> [TASK ITEM] Word for word, restate the records that appear below.
[[ RECORDED DATA open ]]
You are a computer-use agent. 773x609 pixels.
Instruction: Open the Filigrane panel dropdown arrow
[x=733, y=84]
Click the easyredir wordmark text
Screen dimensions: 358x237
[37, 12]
[[ RECORDED DATA closed ]]
> [YOUR SOLUTION]
You are a computer-use agent. 773x609 pixels.
Instruction: Open the Filigrane panel dropdown arrow
[x=733, y=84]
Click the easyredir wordmark text
Screen dimensions: 358x237
[37, 12]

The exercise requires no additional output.